If you're refused cover, you can contact the Australian Financial Complaints Authority (AFCA) as they handle complaints about insurers that refuse to provide general insurance. However, you can only contact FOS after you have gone through the insurers dispute resolution process.
If you believe an insurer treated yo in a discriminatory fashion because of your mental illness, there are options available to you including:
- Contacting the insurers chief underwriters and explaining to them your issue
- Contacting your insurers internal dispute resolution team
- Getting in touch with the Mental Health Council of Australia (MHCA)
- Sending your complaint through to FOS
Mental illness and the four types of life insurance
Life insurance can be separated into several different subsections of cover, and when you choose a policy you will typically need to select which types of cover you want. Depending on your chosen components, insurers will assess the risks and set costs differently. It can be significantly easier or more difficult to get cover depending on which of the following you choose:
- Life cover. This is found in all life insurance policies and provides a lump sum benefit if the policyholder passes away. Its cost is affected by one’s chances of death or terminal illness.
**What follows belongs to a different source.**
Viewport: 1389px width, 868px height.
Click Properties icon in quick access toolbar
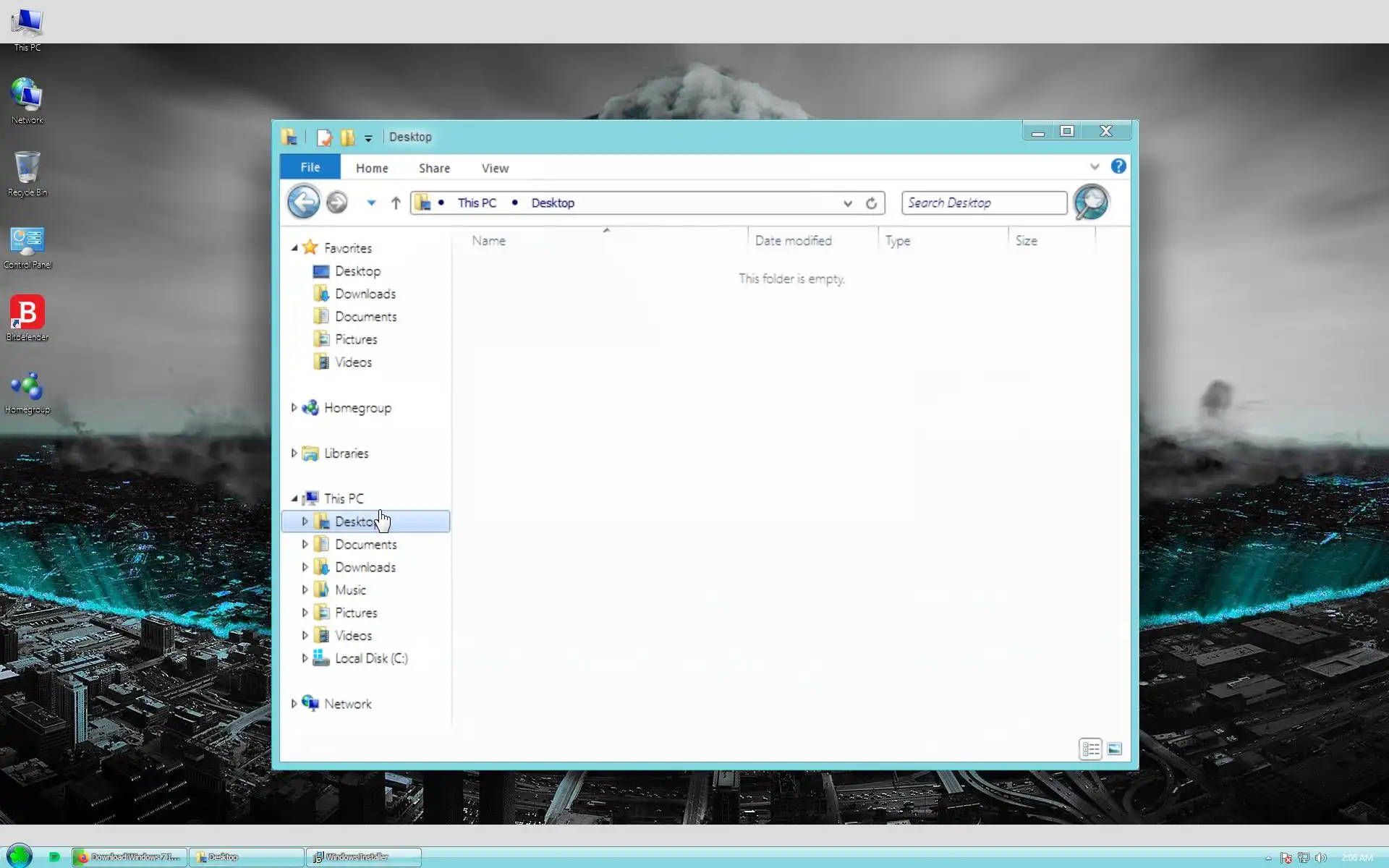[324, 137]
For example, some mental illnesses have been linked to an increased risk of potentially fatal heart disease, which allows your insurer to charge more for people with these conditions.
- Trauma cover. This type of cover pays a lump sum benefit in the event of you suffering a specific disease or injury, such as cancer or a lost limb. While trauma insurance typically does not cover mental health issues, it can cover related conditions and its cost may vary.
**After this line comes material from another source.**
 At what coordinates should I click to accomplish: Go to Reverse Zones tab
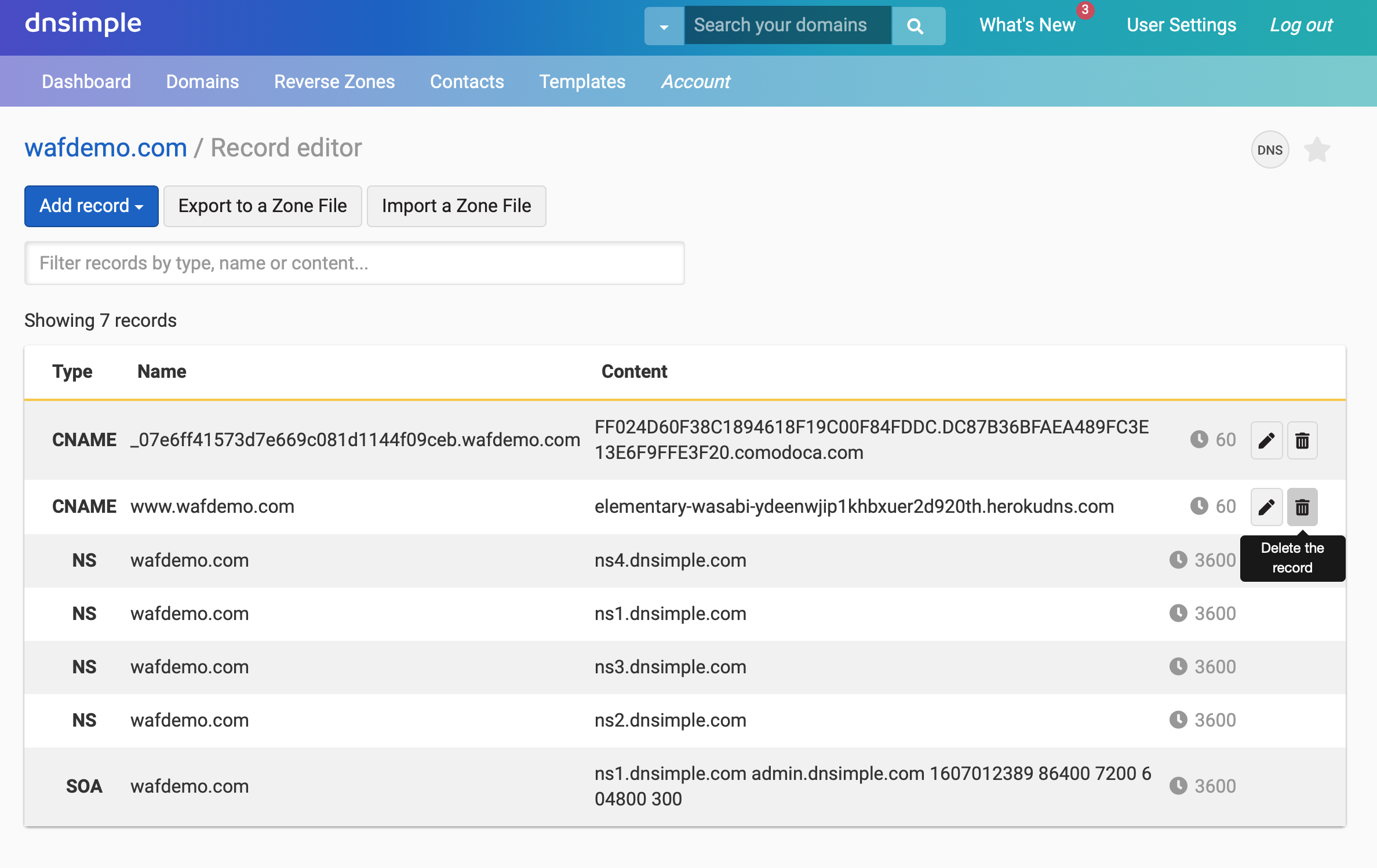coord(334,82)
- TPD cover. Total and permanent disablement (TPD) cover will pay benefits if you are medically recognised as being unable to work. Mental illnesses contribute to a lot of TPD claims and you should expect this type of cover to cost more if you have a history of mental health issues.
- Income protection cover. This component will pay a portion of your usual income if you’re temporarily unable to work because of health issues. Similarly to TPD cover, mental illness is a significant contributor to these types of claims and you may find it difficult to get this type of cover if you have a history of mental illness.
Anti-discrimination laws in Australia include provisions against discrimination on the basis of mental illness. However, even though 50% of Australians will be affected by a mental illness in their lifetime, there are still frequent disputes, complaints and reports of discrimination when people who have experienced mental health issues try to find life insurance. Knowing your rights, and your insurer’s rights, can help.